Yaoki Ishii
- Country (sports): Japan
- Born: 29 April 1977 (age 48) Kamagaya, Chiba, Japan
- Height: 170 cm (5 ft 7 in)
- Plays: Right-handed (two-handed backhand)
- Prize money: $142,174

Singles
- Career record: 0–4 (ATP Tour)
- Highest ranking: No. 207 (28 February 2000)

Grand Slam singles results
- Australian Open: Q3 (2000)
- French Open: Q1 (2000)
- Wimbledon: Q2 (1998, 1999)
- US Open: Q1 (1998, 2000, 2001)

Doubles
- Career record: 0–4 (ATP Tour)
- Highest ranking: No. 241 (18 September 2000)

= Yaoki Ishii =

Japanese tennis player (born 1977)

Yaoki Ishii (石井 弥起; born 29 April 1977) is a Japanese former professional tennis player.
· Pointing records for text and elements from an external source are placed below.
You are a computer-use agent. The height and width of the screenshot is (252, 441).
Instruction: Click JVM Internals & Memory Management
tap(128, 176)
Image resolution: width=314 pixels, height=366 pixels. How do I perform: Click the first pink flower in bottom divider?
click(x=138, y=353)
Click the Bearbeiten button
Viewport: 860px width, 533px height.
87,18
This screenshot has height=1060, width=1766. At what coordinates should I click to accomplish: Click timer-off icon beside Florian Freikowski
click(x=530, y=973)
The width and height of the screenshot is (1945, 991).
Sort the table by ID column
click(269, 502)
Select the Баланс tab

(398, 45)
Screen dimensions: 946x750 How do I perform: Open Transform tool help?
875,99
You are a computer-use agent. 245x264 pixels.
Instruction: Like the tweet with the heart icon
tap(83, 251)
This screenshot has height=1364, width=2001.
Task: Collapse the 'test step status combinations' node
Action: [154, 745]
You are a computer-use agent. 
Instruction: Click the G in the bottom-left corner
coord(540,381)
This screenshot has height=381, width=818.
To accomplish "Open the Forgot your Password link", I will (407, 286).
A right-handed player from Kamagaya, Ishii won the singles title at the 1998 All Japan Tennis Championships and won a further two national championships in doubles.

Ishii reached a career high ranking of 207 in the world while competing on the professional tour and featured in the qualifying draws of all four grand slam tournaments.

In 2000 and 2001 he was a member of the Japan Davis Cup team, winning three of his five singles rubbers.